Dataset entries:
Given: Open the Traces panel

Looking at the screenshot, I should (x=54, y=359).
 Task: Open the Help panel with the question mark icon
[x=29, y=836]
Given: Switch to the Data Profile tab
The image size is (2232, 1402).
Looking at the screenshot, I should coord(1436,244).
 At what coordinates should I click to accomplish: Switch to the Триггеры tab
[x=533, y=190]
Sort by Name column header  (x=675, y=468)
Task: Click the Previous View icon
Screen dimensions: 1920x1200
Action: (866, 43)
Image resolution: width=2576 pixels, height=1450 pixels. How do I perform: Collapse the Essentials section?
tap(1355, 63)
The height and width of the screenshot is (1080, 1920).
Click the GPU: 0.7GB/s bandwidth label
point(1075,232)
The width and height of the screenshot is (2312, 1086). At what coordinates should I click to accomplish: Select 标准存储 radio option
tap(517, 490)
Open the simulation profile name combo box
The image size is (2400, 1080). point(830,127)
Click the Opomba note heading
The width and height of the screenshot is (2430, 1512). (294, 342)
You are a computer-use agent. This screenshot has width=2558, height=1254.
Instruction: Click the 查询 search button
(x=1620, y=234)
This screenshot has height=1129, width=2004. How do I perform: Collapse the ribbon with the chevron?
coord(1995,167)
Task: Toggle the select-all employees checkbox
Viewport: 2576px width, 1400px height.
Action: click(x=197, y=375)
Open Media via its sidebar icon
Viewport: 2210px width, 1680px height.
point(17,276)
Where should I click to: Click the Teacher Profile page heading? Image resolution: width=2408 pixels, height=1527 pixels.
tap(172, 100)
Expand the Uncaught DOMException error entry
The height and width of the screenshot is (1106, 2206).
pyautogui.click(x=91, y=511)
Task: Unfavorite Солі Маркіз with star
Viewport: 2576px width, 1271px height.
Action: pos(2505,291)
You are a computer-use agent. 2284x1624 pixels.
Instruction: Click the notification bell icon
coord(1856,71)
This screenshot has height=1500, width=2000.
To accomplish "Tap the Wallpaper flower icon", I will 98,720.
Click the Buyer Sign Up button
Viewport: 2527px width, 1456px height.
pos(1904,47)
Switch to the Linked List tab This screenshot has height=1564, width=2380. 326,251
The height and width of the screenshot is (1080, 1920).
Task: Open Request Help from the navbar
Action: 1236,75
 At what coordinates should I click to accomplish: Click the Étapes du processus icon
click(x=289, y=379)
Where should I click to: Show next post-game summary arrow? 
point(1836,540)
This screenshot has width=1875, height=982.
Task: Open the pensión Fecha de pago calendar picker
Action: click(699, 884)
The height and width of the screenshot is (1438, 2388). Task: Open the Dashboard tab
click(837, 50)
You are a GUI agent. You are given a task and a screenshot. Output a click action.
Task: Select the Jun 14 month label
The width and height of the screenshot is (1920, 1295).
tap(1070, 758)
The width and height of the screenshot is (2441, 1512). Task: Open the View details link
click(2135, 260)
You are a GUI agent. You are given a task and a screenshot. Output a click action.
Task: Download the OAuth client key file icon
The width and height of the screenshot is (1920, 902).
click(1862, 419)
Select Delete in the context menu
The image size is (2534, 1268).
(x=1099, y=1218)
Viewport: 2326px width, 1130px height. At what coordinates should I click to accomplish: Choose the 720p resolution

**Work item:** Could you print the lines of the records above from the one containing "The width and height of the screenshot is (1920, 1295)." through the last, exactly and with no additions?

**Solution:**
The width and height of the screenshot is (1920, 1295).
tap(1070, 758)
The width and height of the screenshot is (2441, 1512). Task: Open the View details link
click(2135, 260)
You are a GUI agent. You are given a task and a screenshot. Output a click action.
Task: Download the OAuth client key file icon
The width and height of the screenshot is (1920, 902).
click(1862, 419)
Select Delete in the context menu
The image size is (2534, 1268).
(x=1099, y=1218)
Viewport: 2326px width, 1130px height. At what coordinates should I click to accomplish: Choose the 720p resolution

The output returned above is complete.